* [Aim of the task]
From the entries below, please output exactly the lines starting at the one containing "Click the PS party logo icon" and ending at the one containing "The image size is (1095, 682).", both included.

─── Source records ───

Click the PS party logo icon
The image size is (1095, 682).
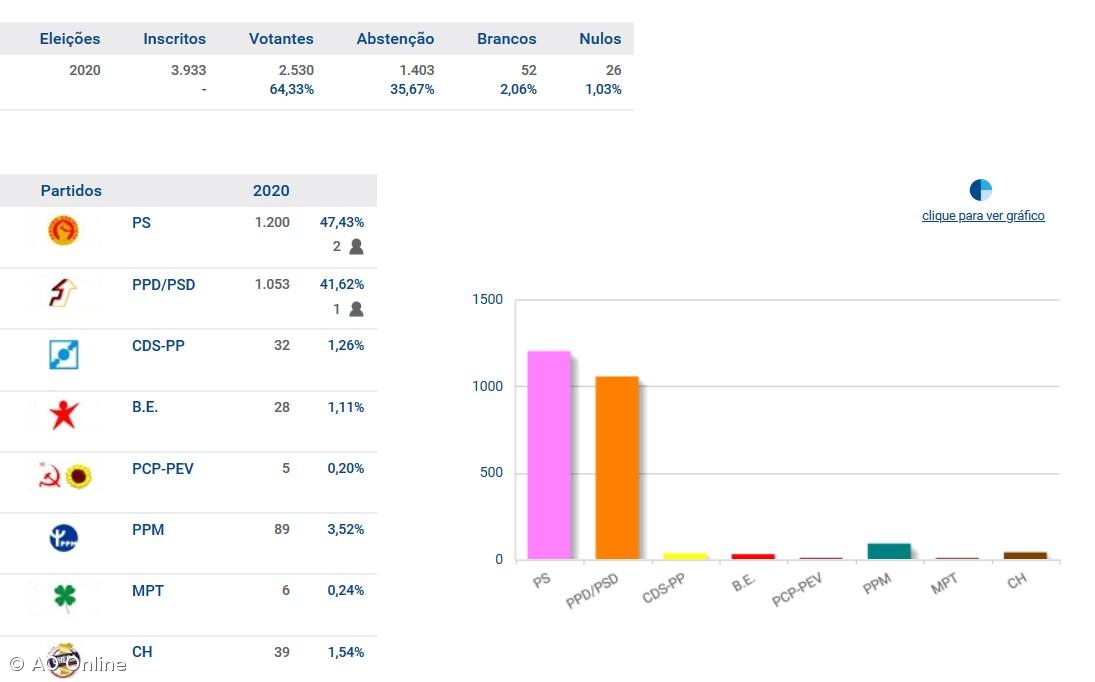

───
─── Source records ───

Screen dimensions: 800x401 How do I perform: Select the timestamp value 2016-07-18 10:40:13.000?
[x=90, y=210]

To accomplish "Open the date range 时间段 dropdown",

───

* [Task answer]
Click the PS party logo icon
The image size is (1095, 682).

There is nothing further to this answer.